You are viewing a plain text version of this content. The canonical link for it is here.

Posted to c-users@xalan.apache.org by th...@ascentialsoftware.com on 2002/06/12 01:16:10 UTC

Supported encoding

I am trying to get the exact list of the encoding supported by Xalan
(without the ICU library).
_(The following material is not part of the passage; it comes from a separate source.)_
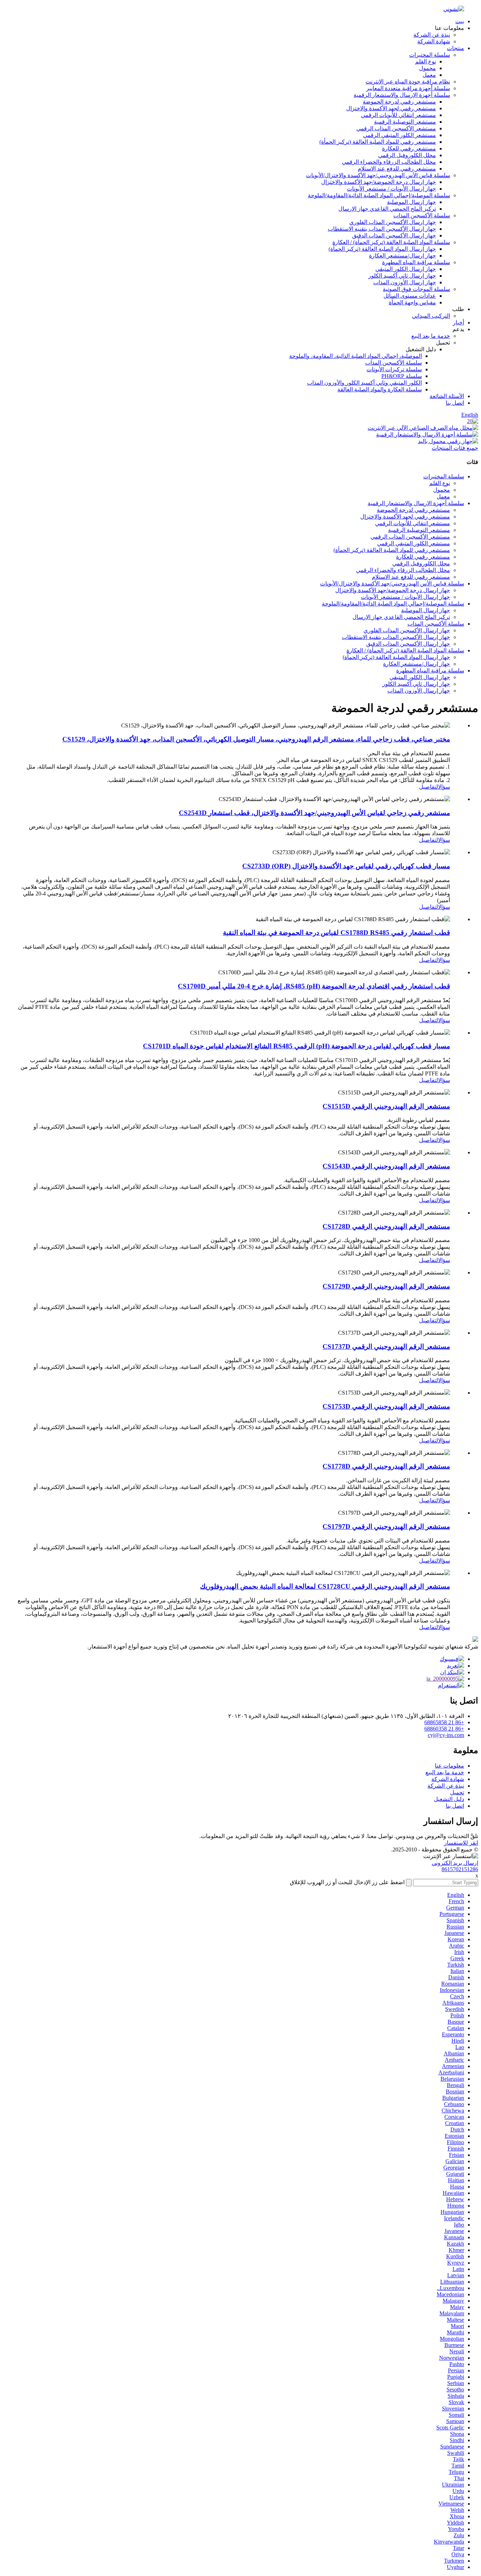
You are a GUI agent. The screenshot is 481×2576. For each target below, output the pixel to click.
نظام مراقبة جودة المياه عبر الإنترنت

I did not find any obvious answer in the
documentation or FAQ. Any help will be appreciated.
Here is what I found so far, and the questions that I have related to that.
1) In h:/xml-xalan/c/src/PlatformSupport/XalanTranscodingServices.cpp, the
initMaximumCharacterValueMap function seems to define the following list of
encoding:
WINDOWS-1250, UTF-[8, 16], US-ASCII, ISO-8859-[1-9], ISO-2022-JP, SHIFT_JIS,
EUC-JP, GB2312, BIG5, EUC-KR, ISO-2022-KR, KOI8-R, EBCDIC-CP-[US, CA, NL,
DK, NO, FI, SE, IT, ES, GB, FR, AR1, HE, CH, ROECE, YU, IS, AR2]
Does it means that all those encoding are supported by Xalan (I can process
an XML document with the encoding attribute of the xml top level processing
instruction set to any of those values)?
2) I also found the following sentence in Xerces FAQ: 
Xerces-C has intrinsic support for ASCII, UTF-8, UTF-16 (Big/Small Endian),
UCS4 (Big/Small Endian), EBCDIC code pages IBM037 and IBM1140 encoding,
ISO-8859-1 (aka Latin1) and Windows-1252. This means that it can parse input
XML files in these above mentioned encoding.
How does this relate to the Xalan encoding support?
3) Is the list of supported encoding is the same for the XML document being
transformed and the style sheet itself?
Thanks in advance for the help.
Thomas